» **Objectif A**
Recopiez mot pour mot la liste, de sa première ligne jusqu'à la ligne contenant « Action: coord(13,137) », celle-ci comprise.

» **Texte extrait**
============================================================

La fin des bélugas?

Selon l’évaluation la plus précise, les bélugas ne seraient aujourd’hui pas plus de 880 à nager dans les eaux du Saint-Laurent.
Photo: La Presse canadienne (photo) Darryl Dyck Selon l’évaluation la plus précise, les bélugas ne seraient aujourd’hui pas plus de 880 à nager dans les eaux du Saint-Laurent.

Espèce emblématique du Saint-Laurent, le béluga est au plus mal. La population subit en fait un déclin rapide depuis une décennie. La gravité de la situation est telle que ces baleines blanches pourraient être classées « en voie de disparition » au cours des prochains mois, a appris Le Devoir. L’effet combiné de la pollution et des changements climatiques pourrait en effet conduire ces mammifères à l’extinction.

 

« La situation des bélugas est alarmante », affirme sans détour Robert Michaud, le président du Groupe de recherche et d’éducation sur les mammifères marins. Un constat qui s’appuie sur le portrait scientifique le plus complet jamais produit de l’état de la population de bélugas du Saint-Laurent. Tous les chercheurs qui étudient l’espèce, son milieu et les contaminants qui affectent les animaux ont en effet mis en commun une longue série de données qui précisent la trajectoire de ces petites baleines depuis qu’elles font l’objet d’un suivi, soit 1980.

 

Leurs conclusions, qui doivent être rendues publiques par Pêches et Océans Canada dans quelques jours, n’ont rien de réjouissant. « Le modèle qui a été construit nous indique qu’il y a une population qui, de la fin des années 1980 jusqu’au début des années 2000, se maintenait tout juste autour de 1000 individus, et qui a peut-être augmenté à 1100 individus. Mais dès le début des années 2000, la population a commencé à décliner, et elle continue son déclin assez rapide depuis », explique M. Michaud, lui-même un pionnier de la recherche sur le Saint-Laurent.

 

880 individus

 

Selon l’évaluation la plus précise, les bélugas ne seraient aujourd’hui pas plus de 880 à nager dans les eaux du Saint-Laurent. C’est une baisse d’au moins 12 % sur une décennie. M. Michaud admet d’ailleurs que les chercheurs ont été surpris par l’ampleur du recul, d’autant plus que le nombre d’individus aurait normalement dû augmenter de façon importante depuis 30 ans. « Si la population était en bonne santé, elle aurait dû doubler depuis 1980, soit depuis que l’espèce est protégée, pour atteindre au moins 2000 individus », précise-t-il.

 

La situation est d’autant plus inquiétante que les dernières années ont été marquées par une « baisse dramatique » du nombre de naissances et par des mortalités importantes de nouveau-nés ou de jeunes bélugas. Une conjoncture qui risque d’accélérer le déclin déjà amorcé. Depuis que les scientifiques récupèrent les carcasses d’animaux, de zéro à trois jeunes étaient retrouvés chaque année. Ce nombre est passé à huit en 2008, puis à 16 en 2012. Qui plus est, on retrouve désormais davantage de femelles mortes au moment de l’accouchement. Jusqu’en 2007, environ 10 % des femelles retrouvées mortes chaque année succombaient ainsi. Ce taux est passé à 60 % depuis deux ans.

============================================================

» **Données sources**
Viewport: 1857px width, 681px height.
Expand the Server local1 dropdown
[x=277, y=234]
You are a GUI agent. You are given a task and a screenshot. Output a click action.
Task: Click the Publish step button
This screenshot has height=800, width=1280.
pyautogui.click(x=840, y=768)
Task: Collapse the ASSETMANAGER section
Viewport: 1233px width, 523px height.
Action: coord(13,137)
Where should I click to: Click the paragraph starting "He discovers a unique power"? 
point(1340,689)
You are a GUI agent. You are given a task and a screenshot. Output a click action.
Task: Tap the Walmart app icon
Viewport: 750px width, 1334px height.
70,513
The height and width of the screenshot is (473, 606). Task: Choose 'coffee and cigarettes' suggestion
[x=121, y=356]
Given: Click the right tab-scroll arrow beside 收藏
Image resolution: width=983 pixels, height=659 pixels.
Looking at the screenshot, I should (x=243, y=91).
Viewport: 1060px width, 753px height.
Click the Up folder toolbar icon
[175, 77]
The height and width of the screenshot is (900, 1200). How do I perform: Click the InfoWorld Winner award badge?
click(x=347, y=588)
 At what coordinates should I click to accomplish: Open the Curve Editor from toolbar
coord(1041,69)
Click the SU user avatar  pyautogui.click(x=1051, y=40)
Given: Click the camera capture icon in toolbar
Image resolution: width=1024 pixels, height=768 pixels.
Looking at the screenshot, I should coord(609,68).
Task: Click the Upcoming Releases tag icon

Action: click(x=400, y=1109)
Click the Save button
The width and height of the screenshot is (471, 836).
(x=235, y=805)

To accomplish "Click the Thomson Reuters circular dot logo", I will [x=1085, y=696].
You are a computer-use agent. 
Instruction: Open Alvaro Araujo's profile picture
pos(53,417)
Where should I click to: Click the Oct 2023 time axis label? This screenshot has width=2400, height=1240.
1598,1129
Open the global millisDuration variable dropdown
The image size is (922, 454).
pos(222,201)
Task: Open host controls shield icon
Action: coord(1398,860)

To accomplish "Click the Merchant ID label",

============================================================

» **Objectif B**
Poursuivez l'article sur le déclin des bélugas du Saint-Laurent à partir de sa dernière phrase.

» **Résultat A**
Viewport: 1857px width, 681px height.
Expand the Server local1 dropdown
[x=277, y=234]
You are a GUI agent. You are given a task and a screenshot. Output a click action.
Task: Click the Publish step button
This screenshot has height=800, width=1280.
pyautogui.click(x=840, y=768)
Task: Collapse the ASSETMANAGER section
Viewport: 1233px width, 523px height.
Action: coord(13,137)

» **Résultat B**
 

«En voie de disparition»

 

Bref, la table est mise pour une révision du statut de cette population de bélugas. Celle-ci est désignée comme « menacée » depuis mai 2004. Le Comité sur la situation des espèces en péril au Canada, de compétence fédérale, doit cependant réévaluer la situation au cours des prochains mois. « À la lumière des dernières informations, il est probable que le statut passe de “ menacée” à “en voie de disparition”, qui est le statut le plus alarmant », estime Robert Michaud. C’est aussi le dernier échelon avant le statut « disparue ».

 

Chercheuse à l’Institut Maurice-Lamontagne et spécialiste des mammifères marins, Véronique Lesage juge que « rien n’indique que la population pourrait se porter mieux à court terme ». Les obstacles au rétablissement de l’espèce sont en effet nombreux. « Le béluga du Saint-Laurent est une des espèces animales les plus contaminées au monde. Les animaux déjà fragilisés sont aussi exposés de façon chronique à du dérangement dans leur habitat, surtout en raison du trafic maritime », explique-t-elle.

 

Les changements climatiques semblent aussi affecter ces baleines qui font la joie des touristes qui sillonnent le Saint-Laurent. Les températures des eaux de l’estuaire et du golfe étant bouleversées, on constate des effets sur la distribution et l’abondance des proies, mais aussi sur le couvert de glace dont dépendent les femelles pour se protéger des tempêtes hivernales. Mme Lesage doute d’ailleurs de la capacité d’adaptation des bélugas à ces transformations qui surviennent très rapidement.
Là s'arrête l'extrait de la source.